El sistema proteccionista fue un medio artificial para
fabricar fabricantes, expropiar a los obreros independientes, capitalizar los
medios de producción y de vida de la nación y abreviar violentamente el
tránsito del modo antiguo al modo moderno de producción. Los Estados europeos
se disputaron la patente de este invento y, una vez puestos al servicio de los
acumuladores de plusvalía, abrumaron a su propio pueblo y a los extraños, para
conseguir aquella finalidad, con la carga indirecta de los aranceles
protectores, con el fardo directo de las primas de exportación, etc. En los
países secundarios dependientes vecinos se exterminó violentamente toda la
industria, como hizo por ejemplo Inglaterra con las manufacturas laneras en
Irlanda. En el continente europeo, vino a simplificar notablemente este proceso
el precedente de Colbert. Aquí, una parte del capital originario de los industriales
sale directamente del erario público.
Notas
1. William Cobbett observa que en Inglaterra todos los
establecimientos públicos se denominan “reales”. En justa compensación, tenemos
la deuda “nacional” (national debt).
2. “Si los tártaros
invadiesen hoy Europa, resultaría difícil hacerles comprender lo que es entre
nosotros un financiero” [Montesquieu. Esprit
des loix (“Espíritu de las leyes”), t. IV, p. 33, éd. Londres. 1769].

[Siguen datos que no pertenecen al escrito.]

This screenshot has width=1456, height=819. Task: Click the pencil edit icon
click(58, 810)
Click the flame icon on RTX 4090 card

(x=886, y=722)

3. Marx se refiere aquí a la edición inglesa del libro “Aanwysing der heilsame politike Gronden en
Maximen van de Republike van Holland en West-Friesland” (“Indicación de los
más importantes principios y máximas de la República de Holanda y de Frisia
Occidental”), atribuido a Jan de Witt y publicado por vez primera en Leyden en
1622. Como se ha establecido, a excepción de dos capítulos escritos por Jan de
Witt, el autor del libro era Pieter von der Hore (Pieter de la Court),
economista y empresario holandés.
El texto anterior fue extraído de El Capital, Capitulo XXIV, “La llamada acumulación originaria”.